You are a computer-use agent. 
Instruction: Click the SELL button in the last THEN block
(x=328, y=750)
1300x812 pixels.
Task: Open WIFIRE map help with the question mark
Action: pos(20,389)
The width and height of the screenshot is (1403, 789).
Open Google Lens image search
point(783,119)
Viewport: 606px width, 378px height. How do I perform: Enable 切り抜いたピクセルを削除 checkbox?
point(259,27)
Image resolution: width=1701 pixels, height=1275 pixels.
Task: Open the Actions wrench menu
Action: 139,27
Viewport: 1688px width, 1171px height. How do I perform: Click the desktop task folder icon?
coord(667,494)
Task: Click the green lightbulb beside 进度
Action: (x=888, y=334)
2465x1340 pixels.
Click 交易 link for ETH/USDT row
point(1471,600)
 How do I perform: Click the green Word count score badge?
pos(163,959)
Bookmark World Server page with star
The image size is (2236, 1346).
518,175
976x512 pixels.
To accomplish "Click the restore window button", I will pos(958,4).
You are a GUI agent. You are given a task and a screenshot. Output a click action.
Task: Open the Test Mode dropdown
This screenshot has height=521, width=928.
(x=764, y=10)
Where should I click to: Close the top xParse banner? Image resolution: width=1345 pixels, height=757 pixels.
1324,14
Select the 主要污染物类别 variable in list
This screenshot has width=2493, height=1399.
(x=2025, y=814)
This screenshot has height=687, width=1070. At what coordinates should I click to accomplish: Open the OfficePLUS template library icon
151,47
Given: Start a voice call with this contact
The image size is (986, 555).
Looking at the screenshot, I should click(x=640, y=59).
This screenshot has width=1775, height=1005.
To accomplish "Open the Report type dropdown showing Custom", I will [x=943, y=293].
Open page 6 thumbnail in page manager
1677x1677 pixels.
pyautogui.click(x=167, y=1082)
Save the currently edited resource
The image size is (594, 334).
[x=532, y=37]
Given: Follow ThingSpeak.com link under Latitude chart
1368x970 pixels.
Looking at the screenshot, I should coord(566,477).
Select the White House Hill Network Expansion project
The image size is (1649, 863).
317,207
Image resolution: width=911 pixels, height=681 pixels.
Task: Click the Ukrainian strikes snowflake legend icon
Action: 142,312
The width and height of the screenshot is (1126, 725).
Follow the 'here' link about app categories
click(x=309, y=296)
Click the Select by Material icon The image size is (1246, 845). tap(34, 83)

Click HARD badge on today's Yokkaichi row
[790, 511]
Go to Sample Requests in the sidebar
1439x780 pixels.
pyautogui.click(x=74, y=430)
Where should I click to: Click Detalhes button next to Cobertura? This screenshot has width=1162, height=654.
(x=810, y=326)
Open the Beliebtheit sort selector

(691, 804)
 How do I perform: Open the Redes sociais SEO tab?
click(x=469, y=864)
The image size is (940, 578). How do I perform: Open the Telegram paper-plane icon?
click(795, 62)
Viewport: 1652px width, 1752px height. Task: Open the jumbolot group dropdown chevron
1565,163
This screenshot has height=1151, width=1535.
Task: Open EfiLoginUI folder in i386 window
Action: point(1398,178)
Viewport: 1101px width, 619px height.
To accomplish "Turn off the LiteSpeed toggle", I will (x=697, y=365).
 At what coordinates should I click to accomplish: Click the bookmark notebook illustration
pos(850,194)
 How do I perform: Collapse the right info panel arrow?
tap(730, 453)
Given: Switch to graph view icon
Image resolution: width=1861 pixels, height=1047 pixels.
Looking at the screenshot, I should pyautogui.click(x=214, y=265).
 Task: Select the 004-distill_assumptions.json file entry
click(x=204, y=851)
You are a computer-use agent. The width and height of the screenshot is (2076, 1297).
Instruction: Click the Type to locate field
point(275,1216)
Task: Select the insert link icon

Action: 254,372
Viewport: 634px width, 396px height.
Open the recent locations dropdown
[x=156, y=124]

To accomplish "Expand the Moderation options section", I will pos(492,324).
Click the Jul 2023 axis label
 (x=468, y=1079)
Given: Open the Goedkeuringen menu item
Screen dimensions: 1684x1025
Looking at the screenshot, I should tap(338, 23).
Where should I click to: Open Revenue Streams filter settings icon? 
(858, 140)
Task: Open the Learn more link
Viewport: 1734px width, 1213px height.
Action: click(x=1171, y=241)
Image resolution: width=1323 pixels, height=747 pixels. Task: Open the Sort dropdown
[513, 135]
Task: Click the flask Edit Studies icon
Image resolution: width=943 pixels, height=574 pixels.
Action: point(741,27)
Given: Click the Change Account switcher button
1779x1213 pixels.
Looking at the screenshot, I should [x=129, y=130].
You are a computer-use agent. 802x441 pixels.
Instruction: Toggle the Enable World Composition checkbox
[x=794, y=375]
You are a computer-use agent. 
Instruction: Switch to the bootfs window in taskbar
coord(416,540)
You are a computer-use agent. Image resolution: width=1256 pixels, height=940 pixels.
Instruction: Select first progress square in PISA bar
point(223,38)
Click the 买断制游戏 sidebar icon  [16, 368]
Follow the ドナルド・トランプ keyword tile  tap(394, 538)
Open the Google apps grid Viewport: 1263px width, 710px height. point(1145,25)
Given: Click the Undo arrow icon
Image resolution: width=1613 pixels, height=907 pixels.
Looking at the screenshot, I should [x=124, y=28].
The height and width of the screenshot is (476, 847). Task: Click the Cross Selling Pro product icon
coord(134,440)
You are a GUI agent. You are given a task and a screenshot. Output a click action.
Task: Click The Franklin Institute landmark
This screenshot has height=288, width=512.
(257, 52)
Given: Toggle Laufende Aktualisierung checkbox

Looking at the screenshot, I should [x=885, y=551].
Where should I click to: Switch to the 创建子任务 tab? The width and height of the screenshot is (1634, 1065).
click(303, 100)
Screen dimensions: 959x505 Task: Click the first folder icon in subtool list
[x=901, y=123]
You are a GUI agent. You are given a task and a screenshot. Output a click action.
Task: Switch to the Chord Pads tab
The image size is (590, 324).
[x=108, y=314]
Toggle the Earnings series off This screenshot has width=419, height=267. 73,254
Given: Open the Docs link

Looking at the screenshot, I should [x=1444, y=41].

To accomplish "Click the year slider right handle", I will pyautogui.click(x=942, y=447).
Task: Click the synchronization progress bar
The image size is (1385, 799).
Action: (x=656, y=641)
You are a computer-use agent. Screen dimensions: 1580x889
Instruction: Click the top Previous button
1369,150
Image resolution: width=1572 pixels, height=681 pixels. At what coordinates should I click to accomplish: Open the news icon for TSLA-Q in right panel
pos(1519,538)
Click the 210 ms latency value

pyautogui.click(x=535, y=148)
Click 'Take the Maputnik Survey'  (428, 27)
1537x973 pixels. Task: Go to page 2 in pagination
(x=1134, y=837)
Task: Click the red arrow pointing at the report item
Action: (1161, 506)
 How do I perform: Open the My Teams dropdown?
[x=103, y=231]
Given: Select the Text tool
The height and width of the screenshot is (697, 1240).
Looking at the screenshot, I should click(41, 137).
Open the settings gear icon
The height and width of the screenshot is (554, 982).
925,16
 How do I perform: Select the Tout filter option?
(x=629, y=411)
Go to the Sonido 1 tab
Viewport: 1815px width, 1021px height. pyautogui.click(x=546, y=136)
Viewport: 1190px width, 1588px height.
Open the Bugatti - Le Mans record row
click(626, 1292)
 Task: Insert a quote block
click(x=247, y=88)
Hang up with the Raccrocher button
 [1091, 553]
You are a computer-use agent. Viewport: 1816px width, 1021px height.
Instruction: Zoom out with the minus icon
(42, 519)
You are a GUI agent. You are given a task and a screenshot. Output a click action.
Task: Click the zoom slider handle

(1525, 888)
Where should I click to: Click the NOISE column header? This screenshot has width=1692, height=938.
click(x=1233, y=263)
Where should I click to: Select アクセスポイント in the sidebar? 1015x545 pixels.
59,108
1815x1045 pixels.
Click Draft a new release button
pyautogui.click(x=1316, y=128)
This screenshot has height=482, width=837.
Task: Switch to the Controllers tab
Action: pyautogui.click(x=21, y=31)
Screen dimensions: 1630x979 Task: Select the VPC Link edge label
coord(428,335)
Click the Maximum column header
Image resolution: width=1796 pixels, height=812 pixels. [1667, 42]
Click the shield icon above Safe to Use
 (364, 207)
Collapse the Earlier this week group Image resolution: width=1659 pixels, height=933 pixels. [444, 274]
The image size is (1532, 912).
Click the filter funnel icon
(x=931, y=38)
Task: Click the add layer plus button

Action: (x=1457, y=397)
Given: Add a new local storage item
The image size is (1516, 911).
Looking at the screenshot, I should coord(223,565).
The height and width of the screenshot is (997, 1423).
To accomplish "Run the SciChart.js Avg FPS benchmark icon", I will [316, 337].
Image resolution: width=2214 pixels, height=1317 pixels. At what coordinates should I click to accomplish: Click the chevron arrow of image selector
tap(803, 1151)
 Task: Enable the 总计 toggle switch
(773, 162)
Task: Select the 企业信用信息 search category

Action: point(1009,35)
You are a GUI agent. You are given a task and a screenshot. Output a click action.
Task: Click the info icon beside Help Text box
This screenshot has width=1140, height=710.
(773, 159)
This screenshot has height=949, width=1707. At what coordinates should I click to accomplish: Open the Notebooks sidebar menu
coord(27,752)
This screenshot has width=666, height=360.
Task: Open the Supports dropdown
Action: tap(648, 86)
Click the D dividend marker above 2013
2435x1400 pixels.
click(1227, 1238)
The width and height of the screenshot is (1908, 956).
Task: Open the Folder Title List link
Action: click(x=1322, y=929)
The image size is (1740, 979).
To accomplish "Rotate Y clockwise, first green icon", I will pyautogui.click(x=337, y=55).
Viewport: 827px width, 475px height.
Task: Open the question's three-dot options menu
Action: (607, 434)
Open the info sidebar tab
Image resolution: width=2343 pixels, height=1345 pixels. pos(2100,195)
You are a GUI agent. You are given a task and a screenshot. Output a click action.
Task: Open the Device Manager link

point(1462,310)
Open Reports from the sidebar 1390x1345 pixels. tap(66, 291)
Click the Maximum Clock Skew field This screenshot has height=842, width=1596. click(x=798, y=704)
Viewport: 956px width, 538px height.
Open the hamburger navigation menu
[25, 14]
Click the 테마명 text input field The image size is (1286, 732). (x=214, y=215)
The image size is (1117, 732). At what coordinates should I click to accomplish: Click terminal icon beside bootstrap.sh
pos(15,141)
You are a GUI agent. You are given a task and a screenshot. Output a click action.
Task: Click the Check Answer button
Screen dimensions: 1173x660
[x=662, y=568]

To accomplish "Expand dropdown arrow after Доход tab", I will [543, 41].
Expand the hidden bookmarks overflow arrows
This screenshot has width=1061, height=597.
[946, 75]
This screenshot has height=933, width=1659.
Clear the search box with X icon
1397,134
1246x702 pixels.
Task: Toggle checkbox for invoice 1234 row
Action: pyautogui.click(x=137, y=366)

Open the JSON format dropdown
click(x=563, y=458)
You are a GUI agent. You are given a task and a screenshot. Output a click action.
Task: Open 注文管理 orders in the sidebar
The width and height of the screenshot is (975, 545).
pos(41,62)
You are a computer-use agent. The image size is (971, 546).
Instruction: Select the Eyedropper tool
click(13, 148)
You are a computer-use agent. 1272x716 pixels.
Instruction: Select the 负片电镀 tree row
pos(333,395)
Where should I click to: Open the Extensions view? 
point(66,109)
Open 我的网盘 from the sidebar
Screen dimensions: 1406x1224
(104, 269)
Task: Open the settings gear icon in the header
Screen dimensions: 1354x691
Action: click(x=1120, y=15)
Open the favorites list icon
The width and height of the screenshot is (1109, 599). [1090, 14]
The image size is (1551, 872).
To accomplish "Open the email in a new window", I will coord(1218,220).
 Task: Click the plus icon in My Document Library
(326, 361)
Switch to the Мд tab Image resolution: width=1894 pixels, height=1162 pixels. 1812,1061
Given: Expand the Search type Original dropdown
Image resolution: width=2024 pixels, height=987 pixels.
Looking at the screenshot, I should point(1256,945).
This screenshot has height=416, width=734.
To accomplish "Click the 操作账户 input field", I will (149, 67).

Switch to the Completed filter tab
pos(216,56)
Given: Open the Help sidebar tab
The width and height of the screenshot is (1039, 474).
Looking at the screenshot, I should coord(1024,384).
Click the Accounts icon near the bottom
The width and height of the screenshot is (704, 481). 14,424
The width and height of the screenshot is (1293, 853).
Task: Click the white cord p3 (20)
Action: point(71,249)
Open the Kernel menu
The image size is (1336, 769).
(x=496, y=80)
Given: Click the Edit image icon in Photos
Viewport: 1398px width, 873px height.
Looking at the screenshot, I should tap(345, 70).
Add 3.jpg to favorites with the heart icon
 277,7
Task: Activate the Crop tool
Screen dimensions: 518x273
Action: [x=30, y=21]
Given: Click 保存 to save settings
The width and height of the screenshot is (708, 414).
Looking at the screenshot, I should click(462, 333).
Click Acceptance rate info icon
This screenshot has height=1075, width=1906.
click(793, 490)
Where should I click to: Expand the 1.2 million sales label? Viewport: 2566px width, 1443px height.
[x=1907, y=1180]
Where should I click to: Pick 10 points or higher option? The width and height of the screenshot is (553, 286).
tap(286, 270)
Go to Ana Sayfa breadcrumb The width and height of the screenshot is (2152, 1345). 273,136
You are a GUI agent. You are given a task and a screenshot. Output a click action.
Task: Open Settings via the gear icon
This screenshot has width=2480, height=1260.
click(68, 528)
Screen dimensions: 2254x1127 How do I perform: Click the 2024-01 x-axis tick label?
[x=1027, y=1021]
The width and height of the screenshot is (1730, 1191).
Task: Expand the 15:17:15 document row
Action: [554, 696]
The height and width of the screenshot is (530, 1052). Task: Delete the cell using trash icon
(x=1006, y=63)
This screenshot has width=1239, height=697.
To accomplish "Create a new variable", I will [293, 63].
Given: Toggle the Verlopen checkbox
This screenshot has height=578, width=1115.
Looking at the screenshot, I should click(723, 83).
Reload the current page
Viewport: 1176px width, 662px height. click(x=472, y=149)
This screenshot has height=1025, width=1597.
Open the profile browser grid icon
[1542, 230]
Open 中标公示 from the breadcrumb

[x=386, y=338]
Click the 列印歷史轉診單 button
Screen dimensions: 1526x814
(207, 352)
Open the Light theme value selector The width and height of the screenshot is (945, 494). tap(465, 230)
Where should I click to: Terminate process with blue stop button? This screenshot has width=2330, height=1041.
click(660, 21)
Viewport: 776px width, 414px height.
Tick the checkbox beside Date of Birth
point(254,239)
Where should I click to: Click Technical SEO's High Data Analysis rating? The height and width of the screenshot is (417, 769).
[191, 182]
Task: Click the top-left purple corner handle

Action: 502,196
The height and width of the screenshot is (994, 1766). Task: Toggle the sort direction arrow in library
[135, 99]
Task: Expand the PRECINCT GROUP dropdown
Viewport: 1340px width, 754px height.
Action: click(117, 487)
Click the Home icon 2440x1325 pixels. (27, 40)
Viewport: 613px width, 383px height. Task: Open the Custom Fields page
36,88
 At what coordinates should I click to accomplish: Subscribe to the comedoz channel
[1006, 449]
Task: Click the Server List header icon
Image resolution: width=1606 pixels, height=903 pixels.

******

YOUR ASSIGNMENT: What lines above mention "variable"? Copy each one.

SOLUTION FOR THIS EXERCISE:
Select the 主要污染物类别 variable in list
To accomplish "Create a new variable", I will [293, 63].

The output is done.